Isocitrate dehydrogenase 1 (IDH1) gene mutations occur in ~ 60 - 90% of diffuse and anaplastic gliomas and secondary glioblastomas. IDH status is strongly associated with patient survival times and IDH testing is relevant for clinical patient management and for stratification in clinical trials.
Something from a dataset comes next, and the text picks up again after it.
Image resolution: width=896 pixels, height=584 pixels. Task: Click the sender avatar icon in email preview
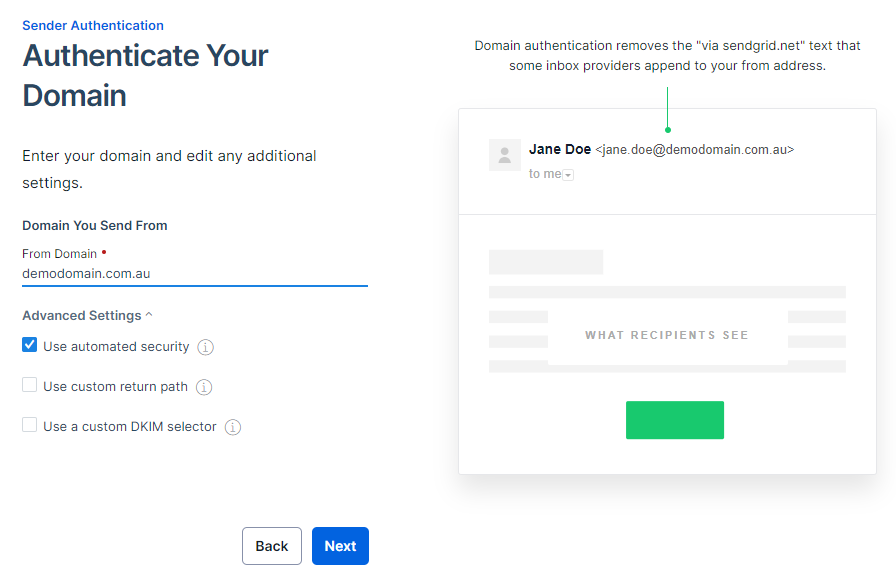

A recent interlaboratory ring trial shows that immunohistochemistry is a highly reliable method to detect the most common IDH mutation (R132H), while IDH gene sequencing is less robust. These results support initial immunohistochemistry and subsequent gene sequencing in cases with negative or inconclusive immunostaining result as valid algorithm for IDH testing. Furthermore, they highlight the need for strict quality control of DNA-based biomarker analyses on formalinfixed and paraffin-embedded tumor samples.
异柠檬酸脱氢酶1(IDH1)基因突变发生在约60%-90%的弥漫性和间间间间变性胶质瘤以及继发性胶质母细胞瘤中。IDH状态与患者生存时间密切相关,IDH检测对于临床患者管理和临床试验分层具有重要意义。最近的一项实验室间环形试验表明,免疫组织化学是检测最常见IDH突变(R132H)的高度可靠方法,而IDH基因测序的可靠性较低。这些结果支持将初始免疫组织化学以及免疫染色结果为阴性或不确定病例的后续基因测序作为IDH检测的有效算法。此外,它们凸显了对福尔马林固定石蜡包埋肿瘤样本进行基于DNA的生物标志物分析时严格质量控制的必要性。